Selmo operation and control concept (md)
Selmo operating and control concept
Structure, function and safety
(Basis for operating instructions according to ISO/IEC 82079-1)
1. Purpose of the document
This chapter describes the machine's operating and control concept, whose control system is based on the Selmo method (Sequence Logic Modelling) It serves to explain the logical mode of operation, the safety mechanisms and the interaction between operator, machine and control.
2. Target audience
This documentation is intended for:
Machine operators and plant operators
Maintenance personnel and service technicians
Inspectors, auditors and CE officers
Integrators and software engineers who work with Selmo Studio
3. Overview of the system principle
The machine control follows the principle of deterministic sequence control (Selmo SEQ).
Key features:
The control works with states instead of individual commands.
At any time only one state is active.
Transition to the next state occurs only when all defined conditions are met.
This structure ensures reproducible, traceable and safe behavior of the machine.
4. Control architecture
4.1 Structure of the layers
The control is hierarchically structured into:
Plant (entire system) – describes the logical overall structure of the machine.
Hardware zones (HWZ) – physical areas with their own control logic (e.g. stations, modules).
Sequences (SEQ) – sequence controls within an HWZ.
Zones (Zone Types) – logical function blocks that map real signals or virtual functions.
4.2 The switching engine (Sequence Engine)
The switching engine is the sequence and clock generator. It continuously checks three core conditions:
AR (Auto Release)
Automatic release active
¬I (No Interlock)
no safety violation
ΣS (Sum of Sequence Checks)
all ongoing actions completed
Only when AR = 1 ∧ ¬I ∧ ΣS = 0, the state change occurs. This ensures that the sequence is only continued in a safe state.
5. Zone level and behavior
5.1 Definition
Zones are standardized switching elements that bundle actions and feedback. They establish the connection between logic and physics.
5.2 Zone types
IN
Input signal
Start button, sensor
OUT
Output signal
Lamp, valve
IN_OUT
Action + feedback
Cylinder, axis, calculation
MEM
Memory zone
Software status, parameter
5.3 Operants (Bit-Control)
Each zone has an assigned function in each state.
S (Sequence Check)
Action active
waiting for feedback
I (Interlock)
Safety monitoring
stops sequence in case of error
M (Monitoring)
Diagnostic monitoring
reports notice without stop
0 (Don’t Care)
inactive
no function in this state
This assignment is defined in the System Layer in Selmo Studio.
6. Safety functions
The system contains several standardized safety mechanisms:
Interlock function – detects safety violations and stops the sequence.
PairCheck – monitors contradictory feedback (e.g. cylinder front/back).
MXIC (Manual Cross Interlock) – prevents unsafe hand movements.
Monitoring (M) – provides diagnostic messages without interrupting the process.

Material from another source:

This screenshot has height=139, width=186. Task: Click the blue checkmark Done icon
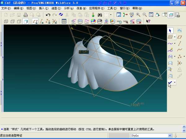pyautogui.click(x=170, y=82)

All safety functions are an integral part of the Selmo standard – no additional programming required.
7. Operation via the HMI
The user interface shows:
the active state
active zones with color coding
plain text HMI messages
error and diagnostic lists
Color coding:
🟩 Green
AutoRelease active
🟥 Red
Interlock
🟨 Yellow
Warning
⚪ Grey
Manual Mode
The HMI also serves as an operating interface, diagnostic tool and documentation view.
8. Behavior in case of malfunctions
If a zone reports a deviation:
The sequence is automatically stopped.
The affected zone is marked in red.
An error message with cause appears on the HMI.
After error correction and release (AR = 1) the control resumes the sequence.
This ensures that no uncontrolled movements occur and that every error can be localized.
9. Documentation and traceability
The Selmo structure documents itself:
Every state, every zone and every operant are stored in the model.
HMI texts and diagnostics are generated automatically.
Changes are versionable and auditable.
In this way, the control meets the requirements for traceability, CE conformity and quality assurance.
10. Summary
The Selmo structure defines a clearly traceable and safe control system:
formal state description (deterministic)
standardized zone logic
integrated safety functions
automatic diagnostics and documentation
Advantages:
Transparent processes
Unambiguous error messages
Safe operation
Uniform structure for all systems
11. Reference
This concept is based on the Selmo standard according to the development guidelines of Selmo Technology GmbH – Sequence Logic Modelling System (SEL_SEQ_STD-DE-V3.0)
Note for documentation editors: This text is the static section of the operating manual. Dynamic parts (state descriptions, HMI lists, sequence flows) are automatically supplemented from the model.